I look over my shoulder. We're completely alone. And I have to admit, she's right.

* * *

It takes about ten minutes before I realize we're lost. In the span of a few blocks, the immaculate brownstones of Dupont Circle have faded into the run-down tenements on the outskirts of Adams Morgan. "We should've turned on 16th," I say.

"You have no idea what you're talking about."
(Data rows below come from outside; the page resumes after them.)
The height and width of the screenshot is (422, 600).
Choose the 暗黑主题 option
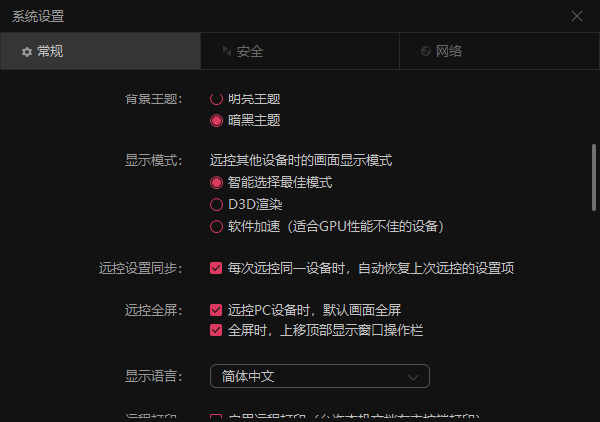[216, 120]
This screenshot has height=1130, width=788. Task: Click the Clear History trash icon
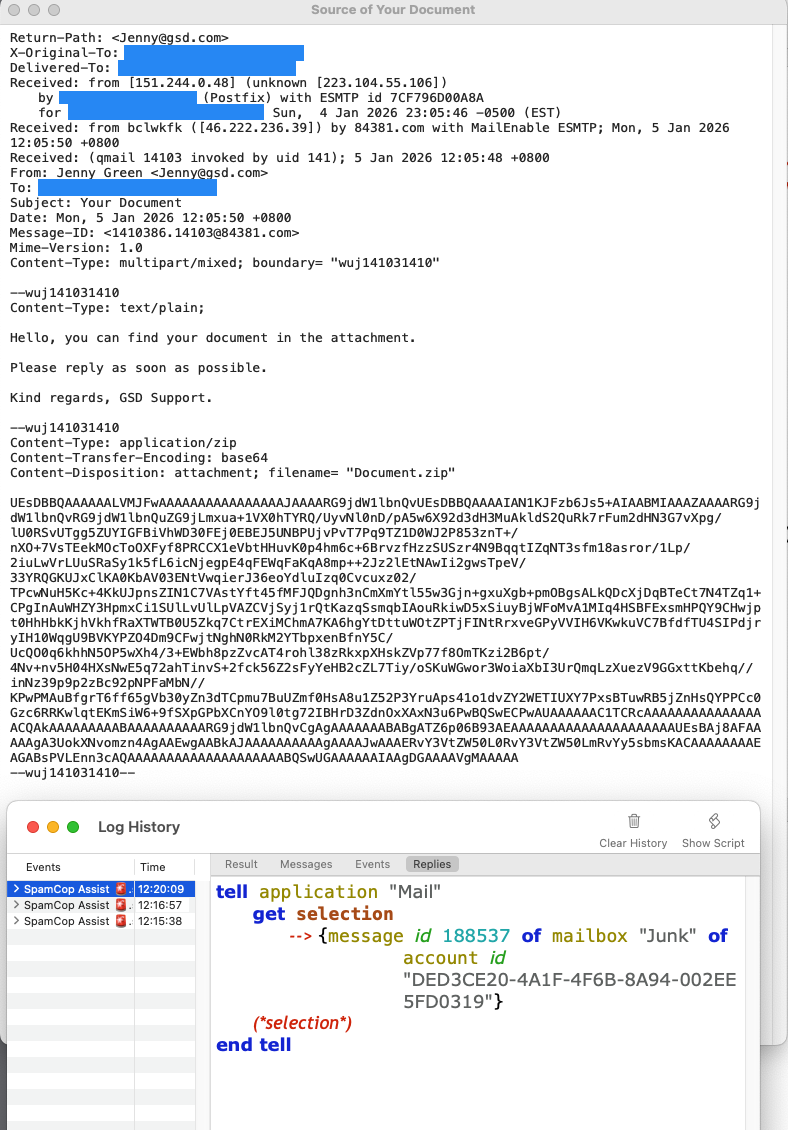(633, 821)
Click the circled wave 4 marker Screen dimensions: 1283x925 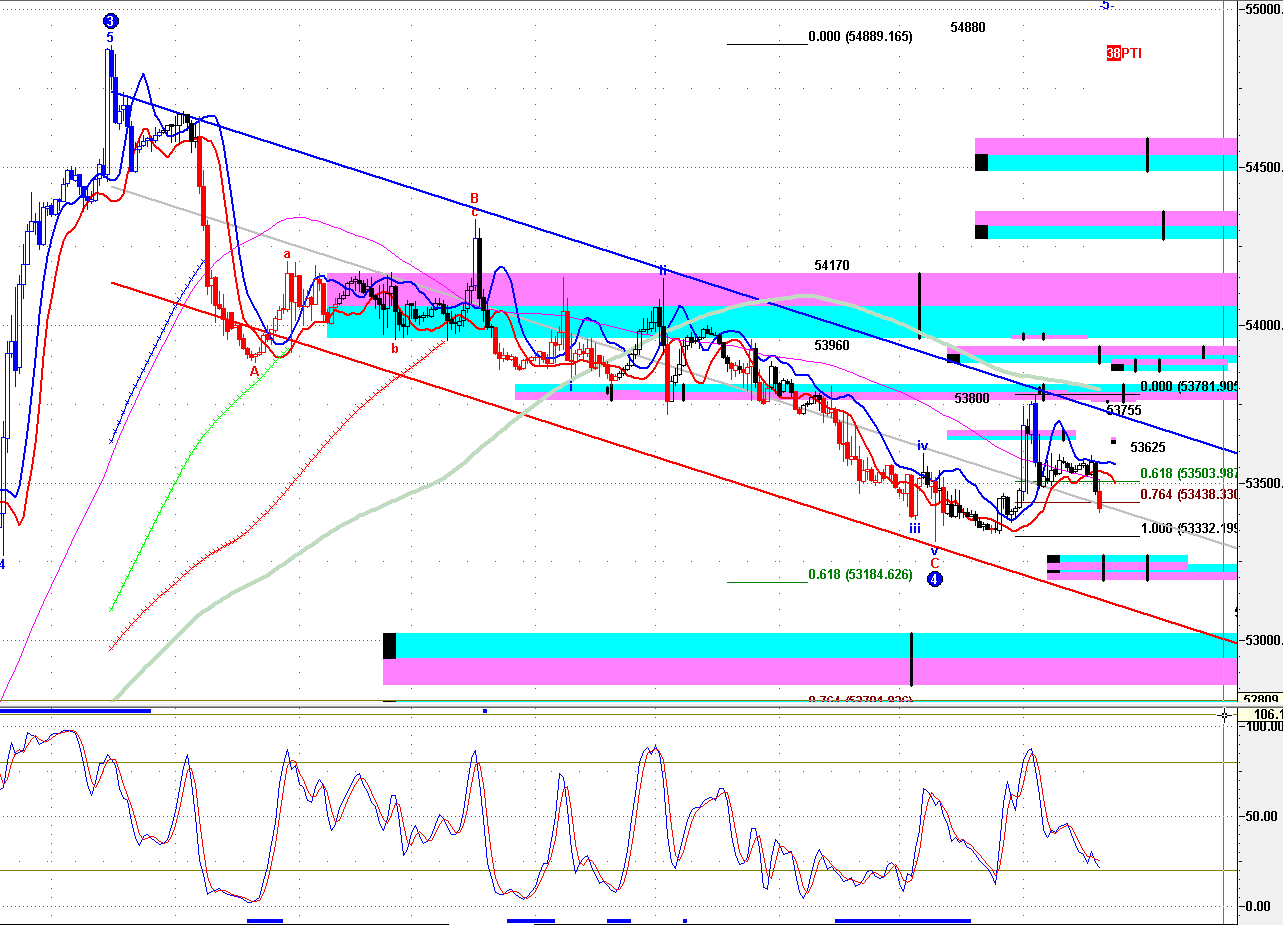[x=934, y=579]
"You're absolutely right; I'm two hundred percent clueless. And you want to know how I know that?" I pause for effect. "Because I trusted you to drive! I mean, what the hell was I thinking? You barely live here; you're never in a car; and when you are, it's usually in the backseat."

"What's that supposed to mean?"

Just as she asks the question, I realize what I've said. Three years ago, right after her father got elected, during Nora's sophomore year at Princeton, Rolling Stone ran a scathing profile of what they called her college "Drug and Love Life." According to the article, two different guys claimed that Nora went down on them in the backseats of their cars while she was on Special K. Another source said she was doing coke; a third said it was heroin. Either way, based on the article, some horny little Internet-freak used Nora's full name--Eleanor--and wrote a haiku poem entitled "Knee-Sore Eleanor." A few million forwarded e-mails later, Nora gained her most notorious sobriquet--and her father saw his favorability numbers fall. When the story ran, President Hartson called up the editor of Rolling Stone and asked him to leave his daughter alone. From then on, they did. Hartson's numbers went back up. All was well. But the joke was already out there. And obviously, from the look on Nora's face, the damage had already been done.

"I didn't mean anything," I insist, backing away from my unintended insult. "I just meant that your family gets the limo treatment. Motorcades. You know, other people drive you."

Suddenly, Nora laughs. She has a sexy, hearty voice, but her laugh is all little girl.

"What'd I say?"

"You're embarrassed," she answers, amused. "Your whole face is red."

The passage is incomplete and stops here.